Was die Führungsaufgabe im Kunst- und Forschungsbereich wesentlich unterscheidet, ist die Offenheit des Prozesses. Eine SportlerIn agiert unter relativ gut strukturierten Bedingungen, als die Sportart (Disziplin) und dessen Erfolgskriterien „wohl definiert“ sind. Sie optimiert ihre Fähigkeiten unter diesen wohldefinierten und auch zumeist nicht weiter hinterfragten Rahmenbedingungen. Als solches sind Innovationen in diesem Bereich bestenfalls als inkrementell zu verstehen.

KünstlerInnen wie ForscherInnen, als sie mit dem Wunsch für Veränderungen agieren, arbeiten mit wenig greifbaren Materialien (Gedanken, Texte, Konzepte, Musik, Farbe, Form, Prozesse, Meinungen, Weltanschauungen, etc.) ohne zu wissen, wo es hinführt, da das Wissen von Morgen einzig das Ergebnis eines intellektuellen Prozesse darstellen kann, der im Jetzt abläuft und dieses Jetzt trägt die Kultur der Vergangenheit in sich.

Als solches bedarf die KünstlerIn als auch die ForscherIn einer (logisch) unmöglichen Unterstützung, denn was die KünstlerIn oder auch ForscherIn versucht zu tun und denken, ist neu UND neu.

Es ist für Sie neu und auch für alle daran beteiligten neu, also auch für die Führungskraft. Somit kann es niemanden geben, der den Prozess der Bewertung, Sinngebung, Einordnung etc. im Zuge der Meisterschaft unterstützen könnte. Die KünstlerIn oder auch ForscherIn ist im Prozess der Meisterschaft in letzter Konsequenz inhaltlich auf sich alleine gestellt.

Diese inhaltliche Alleinstellung kann und darf jedoch nicht bedeuten, dass die KünstlerIn oder ForscherIn auch ökonomisch und sozial allein gelassen wird!

Ob und wann sich das Phänomen des inhaltlichen Durchbruchs oder der Kristallisation bei der KünstlerIn oder ForscherIn er-eignet, insofern ein Verständnis für einen bestimmen Zusammenhang entwickelt wird, ist offen.

Sofern diese Offenheit einen bestimmten Wert darstellt, ist diese Offenheit zu managen, denn Sie ist von verschiedensten Seiten ständig bedroht.

Eigenzitat

Wesentlich ist letztlich noch die Unterscheidung zwischen Meisterschaft und Exzellenz herzustellen.
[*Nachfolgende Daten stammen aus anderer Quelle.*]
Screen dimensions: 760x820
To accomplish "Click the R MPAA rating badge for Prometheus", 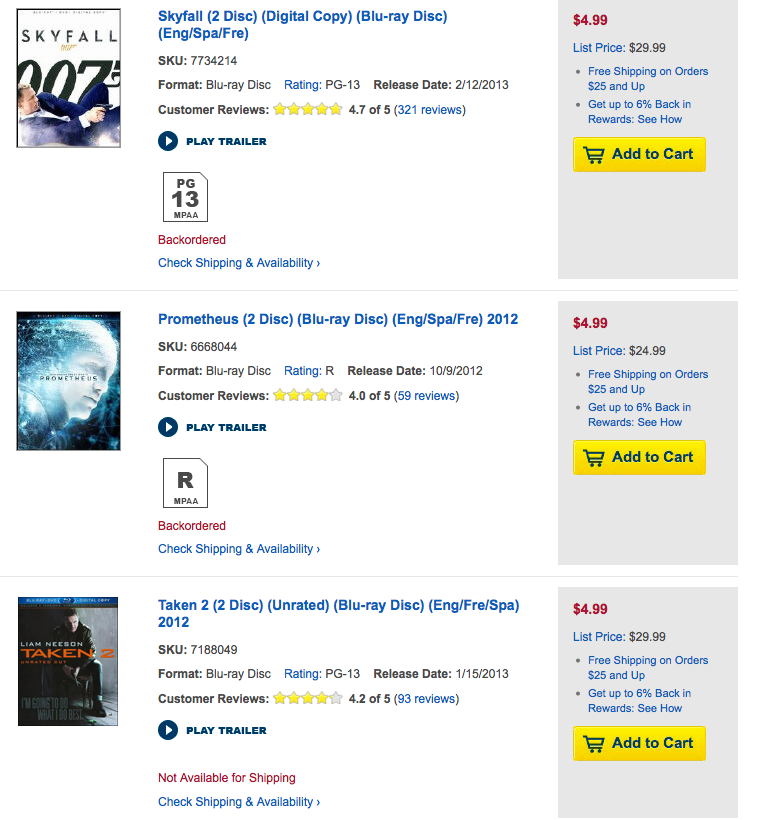I will coord(185,482).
Der Prozess der Meisterschaft beruht auf der Entwicklung einer meisterhaften Kompetenz, deren Qualität in vielen Fällen derartig diffizil ist, als sie nur mehr von der MeisterIn selbst bewertet werden kann. Sie kommt von innen, vom Herzen.

Ganz anders ist es bei dem Konzept der Exzellenz, als das Konzept der Exzellenz auf dem Konzept von Wettbewerb und Rivalität beruht. Es geht hierbei um das „Besser sein als…“. Insofern kommt es von außen, von einem gewissen Macht- und Gieranspruch, also von den mimentischen Kräften3 vgl. dazu die Schriften von René Girard.